OJK Perketat Pengawasan Aset Kripto Melalui Regulasi Baru

Ilustrasi Kripto

JAKARTA, Media Aksi –  Dalam langkah strategis menghadapi era digital, Otoritas Jasa Keuangan (OJK) mengambil peran penting dalam pengawasan aset kripto dengan menerbitkan Peraturan OJK (POJK) Nomor 27 Tahun 2024.

Regulasi baru ini mengatur secara komprehensif tentang Penyelenggaraan Perdagangan Aset Keuangan Digital, termasuk aset kripto, yang sebelumnya berada di bawah pengawasan Badan Pengawas Perdagangan Berjangka Komoditi (Bappebti).

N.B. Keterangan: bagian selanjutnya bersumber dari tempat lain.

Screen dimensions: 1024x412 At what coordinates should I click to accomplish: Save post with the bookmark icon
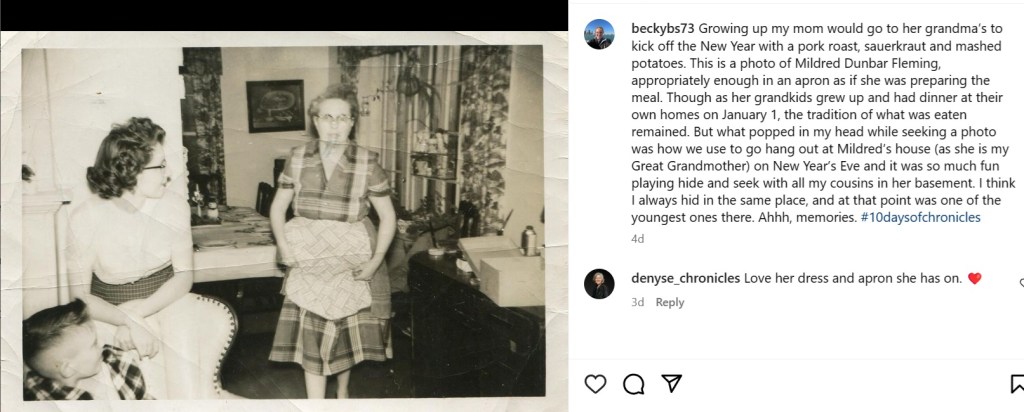click(x=1017, y=384)
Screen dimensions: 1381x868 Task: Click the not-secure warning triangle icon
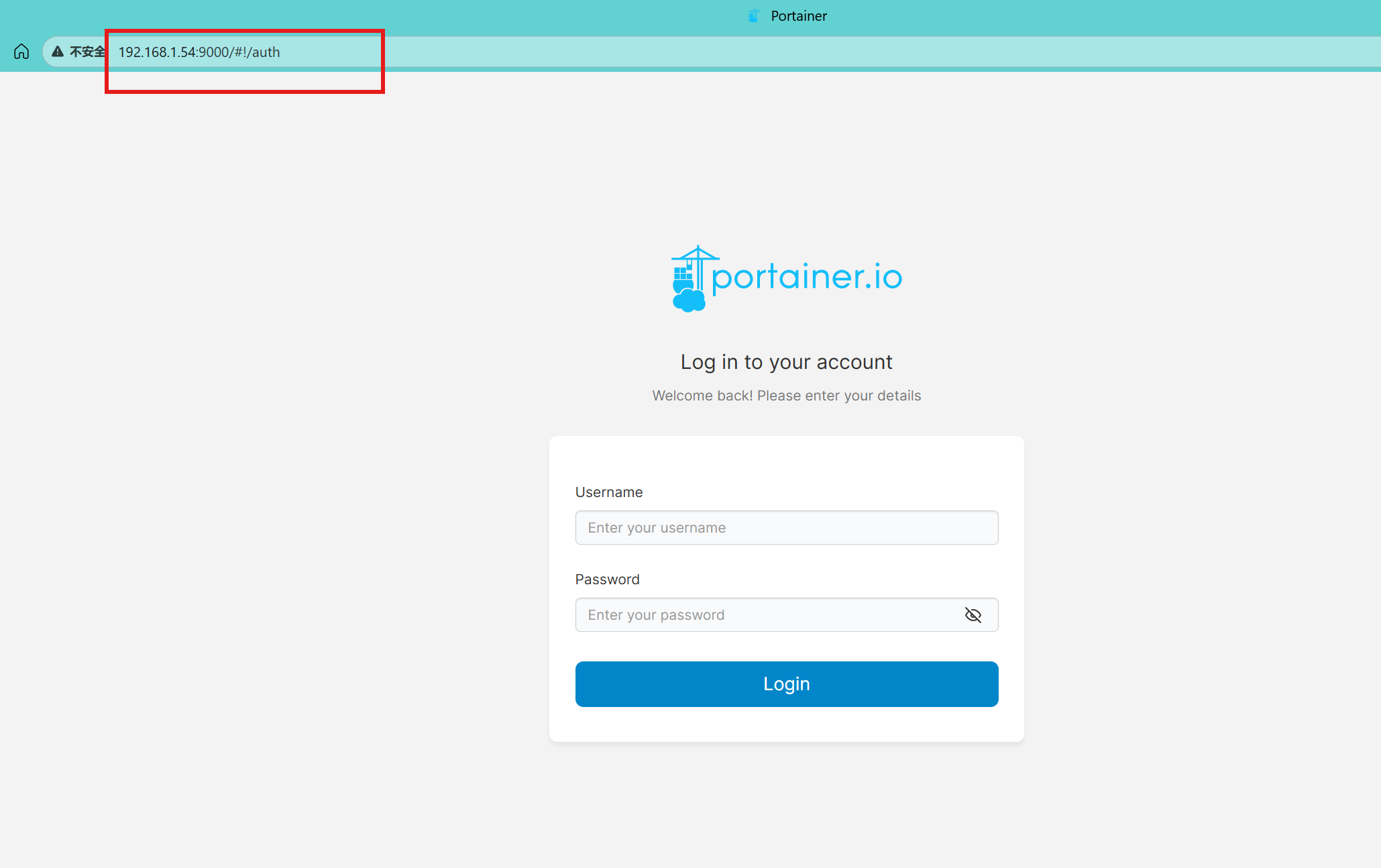pos(58,52)
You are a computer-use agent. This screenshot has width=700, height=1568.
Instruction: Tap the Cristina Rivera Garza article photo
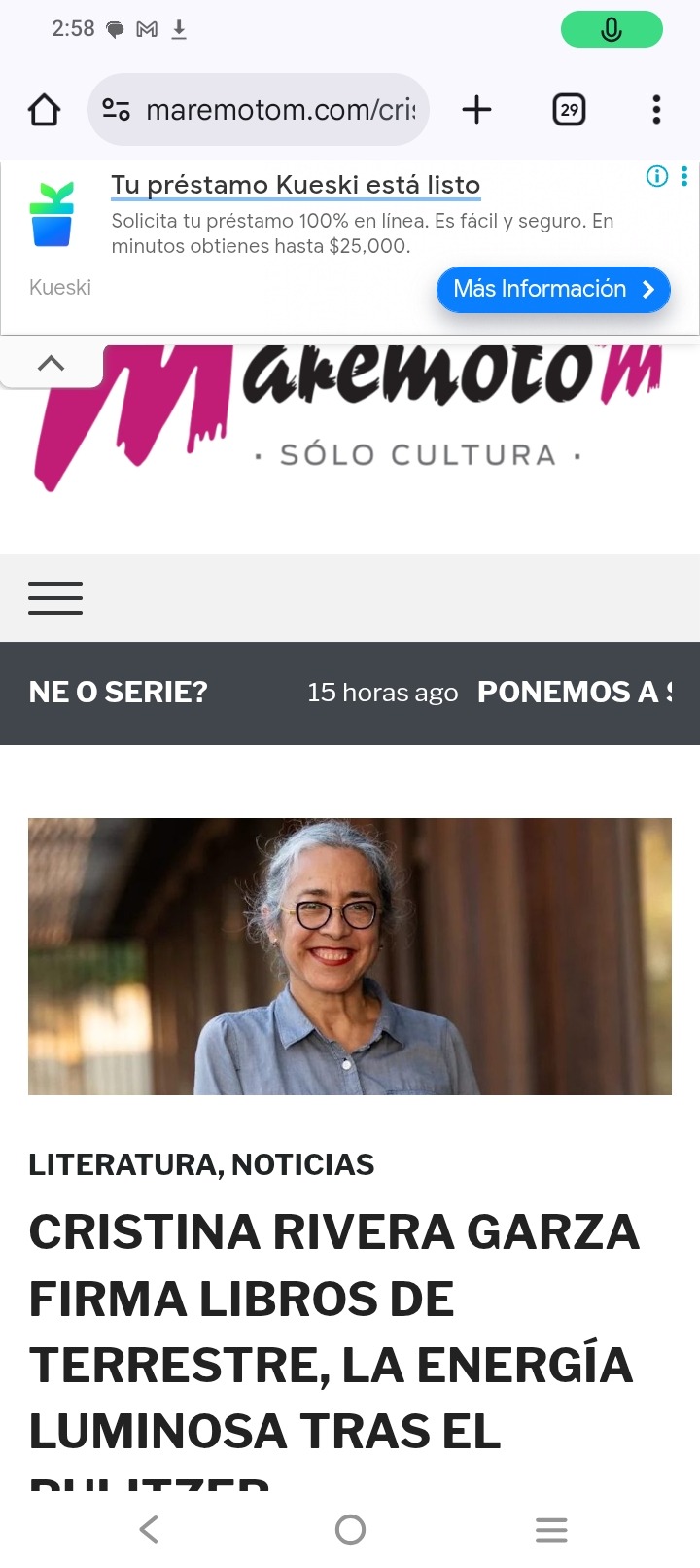350,956
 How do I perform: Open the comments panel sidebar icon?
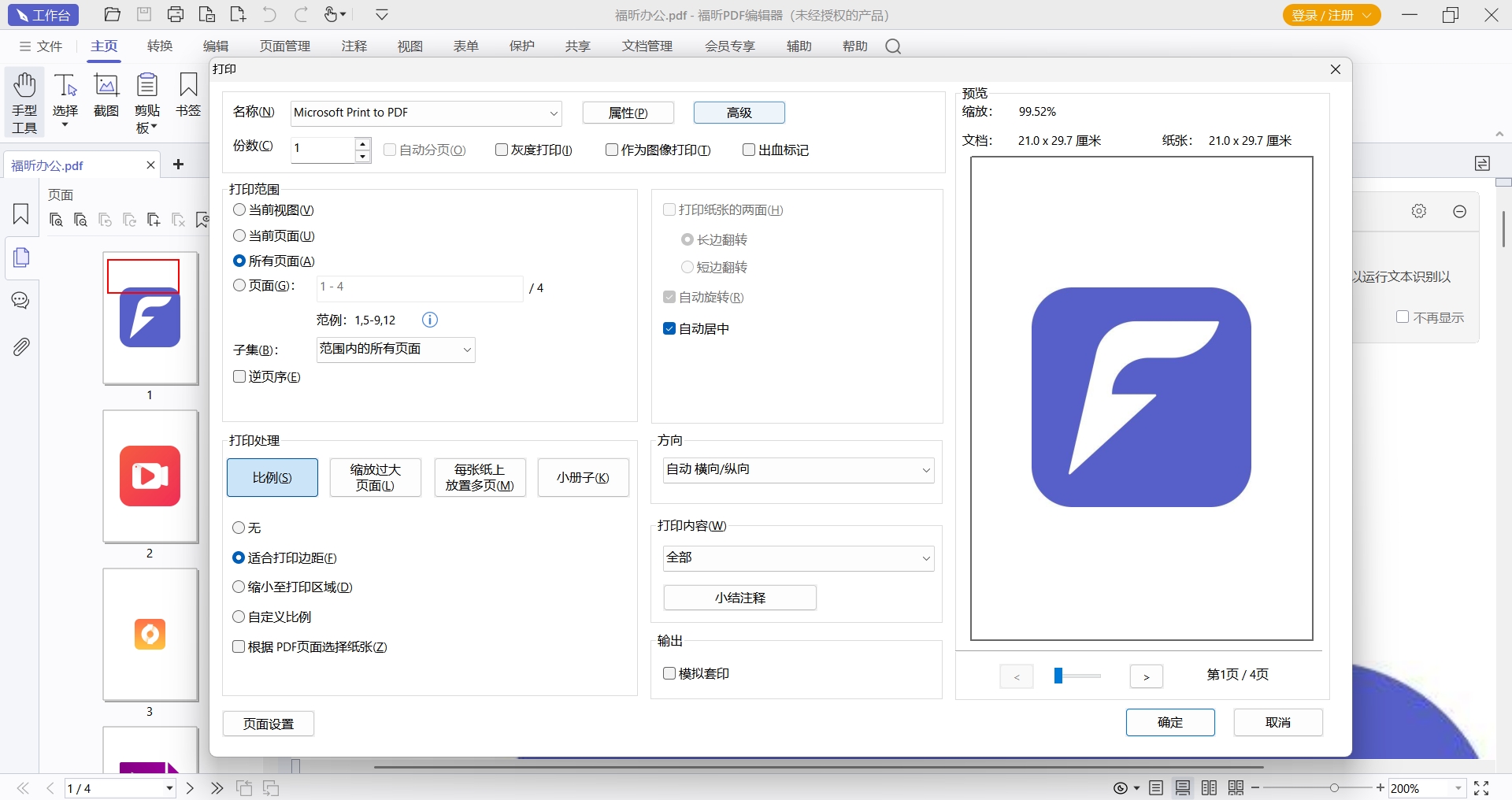[x=21, y=301]
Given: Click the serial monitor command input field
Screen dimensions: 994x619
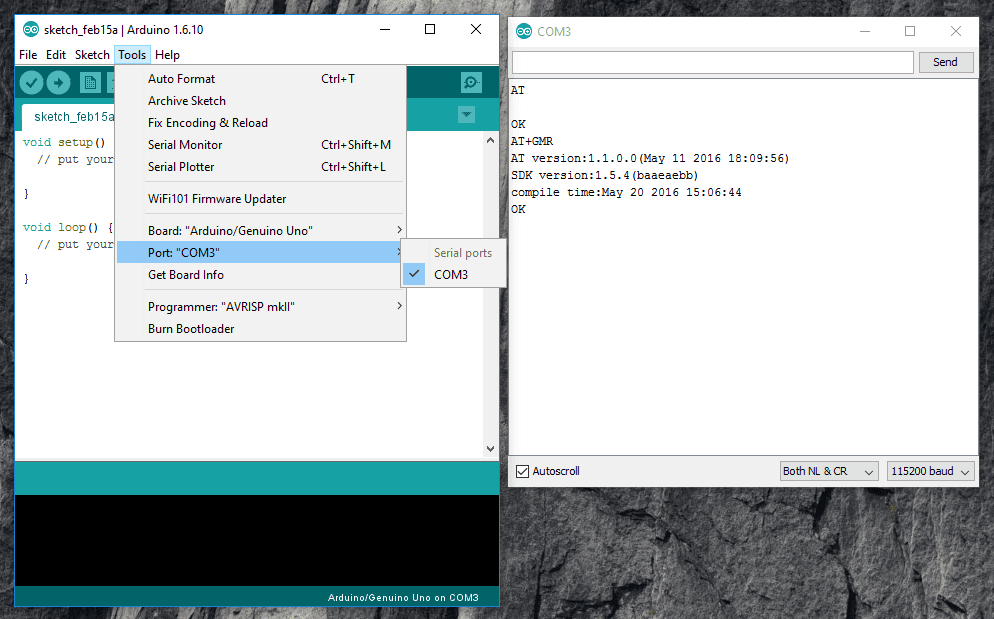Looking at the screenshot, I should click(x=712, y=62).
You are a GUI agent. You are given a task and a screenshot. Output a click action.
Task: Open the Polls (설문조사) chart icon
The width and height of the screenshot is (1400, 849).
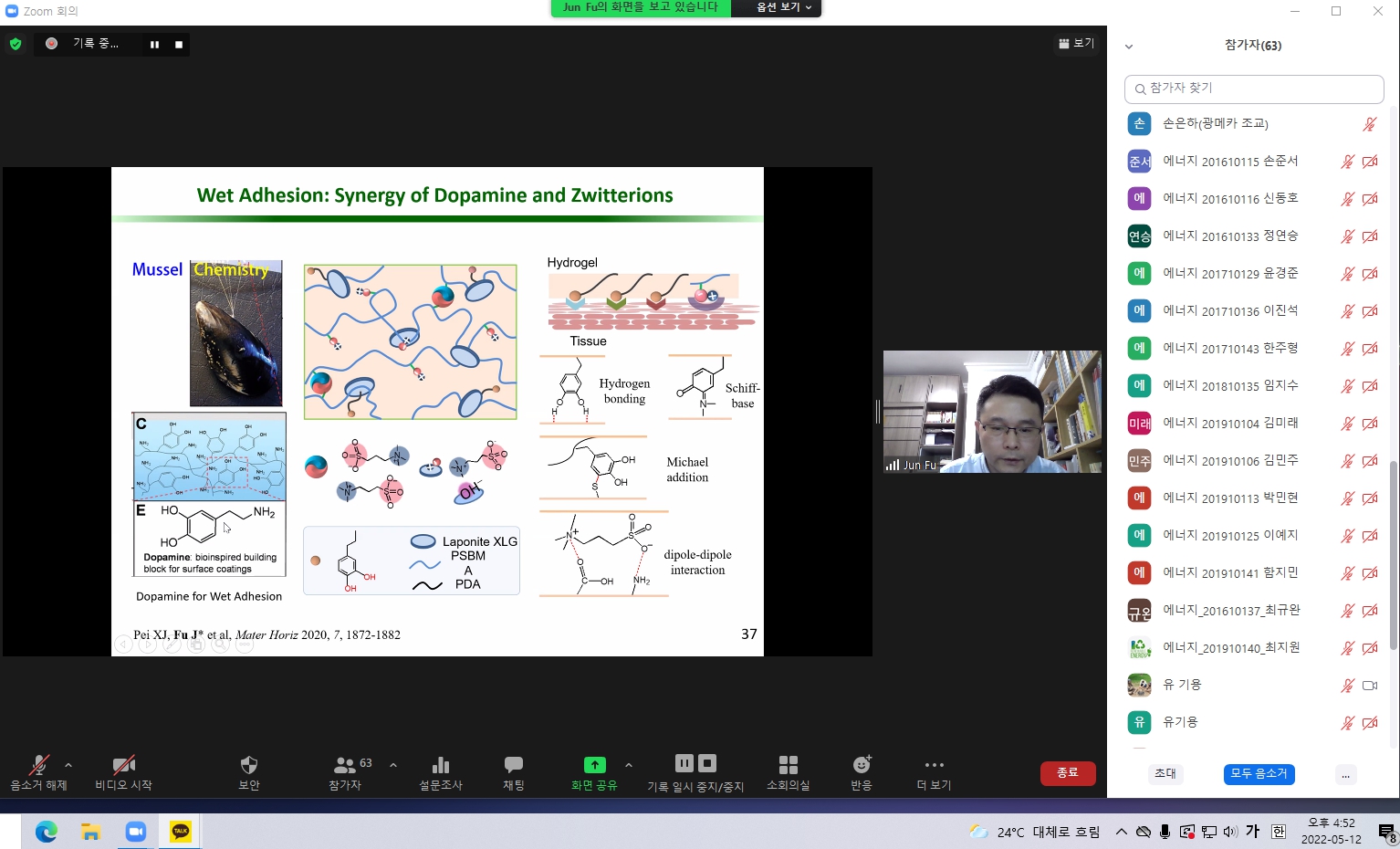[x=440, y=765]
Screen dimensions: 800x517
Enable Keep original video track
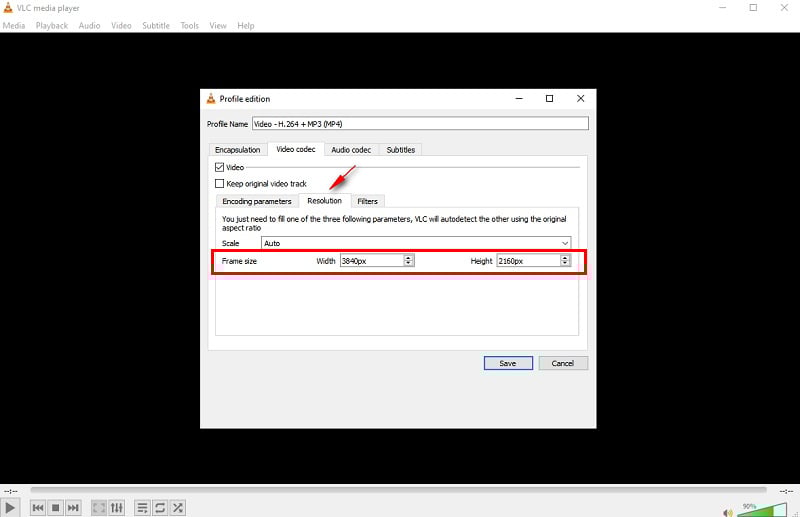point(219,184)
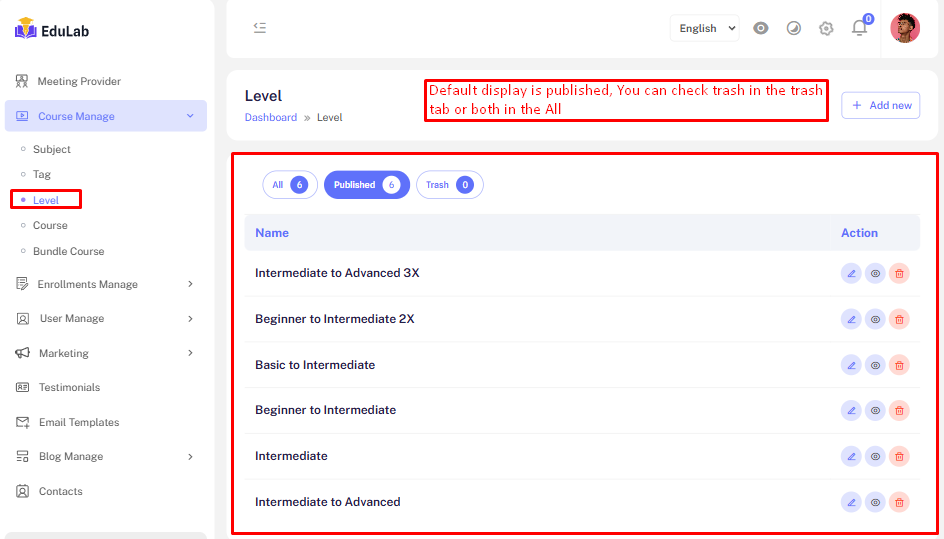Click the edit pencil for Basic to Intermediate
Viewport: 944px width, 539px height.
851,365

Penerbitan regulasi ini merupakan implementasi dari Undang-Undang Nomor 4 Tahun 2023 tentang Pengembangan dan Penguatan Sektor Keuangan (UU P2SK). Plt. Kepala Departemen Literasi, Inklusi Keuangan dan Komunikasi OJK, M. Ismail Riyadi, menjelaskan signifikansi peraturan tersebut di Jakarta.

Bacaan Lainnya

“Melalui POJK 27/2024, OJK mengatur dan mengawasi penyelenggaraan Inovasi Teknologi Sektor Keuangan (ITSK) dan aset keuangan digital termasuk aset kripto,” ujar Ismail seperti dilansir Antara.

Dalam proses peralihan wewenang pengawasan dari Bappebti, OJK telah merancang strategi transisi yang terdiri dari tiga fase. Fase pertama, yang disebut soft landing, merupakan tahap awal peralihan. Fase ini akan diikuti dengan fase penguatan sebagai tahap kedua, dan diakhiri dengan fase pengembangan sebagai tahap final.

Ismail lebih lanjut menjelaskan bahwa POJK 27/2024 disusun dengan mengadopsi regulasi yang sebelumnya diterapkan Bappebti, namun dengan berbagai penyempurnaan. “Untuk mendukung peralihan tugas yang lancar, baik, dan aman pada fase pertama, OJK menerbitkan POJK 27/2024 yang mengadopsi Peraturan Bappebti dengan berbagai penyempurnaan yang diperlukan berdasarkan standar best practices dan pengaturan di sektor jasa keuangan,” jelasnya.

Regulasi baru ini memiliki beberapa tujuan utama. Pertama, memastikan perdagangan aset keuangan digital berlangsung secara teratur, wajar, transparan, dan efisien. Kedua, menjamin penerapan tata kelola yang baik dalam aspek manajemen risiko, integritas pasar, dan keamanan sistem informasi dan siber. Ketiga, mencegah praktik pencucian uang sambil tetap memberikan perlindungan optimal kepada konsumen.

Salah satu poin penting dalam POJK 27/2024 adalah kewajiban bagi para Penyelenggara Aset Keuangan Digital untuk memperoleh izin operasional. Selain itu, mereka juga diwajibkan menyampaikan laporan secara berkala dan insidental kepada OJK. Hal ini menunjukkan komitmen OJK dalam membangun sistem pengawasan yang lebih ketat dan terstruktur.

Mengingat kompleksitas dan risiko yang melekat pada aset keuangan digital, OJK menekankan pentingnya literasi keuangan bagi konsumen dan calon konsumen. Lembaga ini mendorong masyarakat untuk memahami secara mendalam berbagai risiko yang terkait dengan aset keuangan digital sebelum memutuskan untuk bertransaksi.

Tanggung jawab untuk meningkatkan pemahaman konsumen tidak hanya dibebankan pada OJK, tetapi juga pada para Penyelenggara Perdagangan Aset Keuangan Digital. Mereka dituntut untuk berperan aktif dalam upaya edukasi dan peningkatan literasi konsumen mengenai produk yang mereka tawarkan.

Menutup penjelasannya, Ismail menegaskan komitmen OJK dalam mengawal perkembangan sektor ini. “OJK berkomitmen untuk terus mengawal perkembangan dan penguatan penyelenggaraan perdagangan Aset Keuangan Digital dengan tetap menjaga stabilitas di sektor keuangan dan pelindungan konsumen dengan bukti nyata melalui penerbitan POJK 27/2024 ini,” katanya.

Dengan diterbitkannya POJK 27/2024, OJK menunjukkan keseriusannya dalam mengatur dan mengawasi perdagangan aset keuangan digital di Indonesia. Regulasi ini diharapkan dapat menciptakan ekosistem perdagangan aset digital yang lebih aman, transparan, dan terpercaya bagi seluruh pemangku kepentingan di industri keuangan digital Indonesia.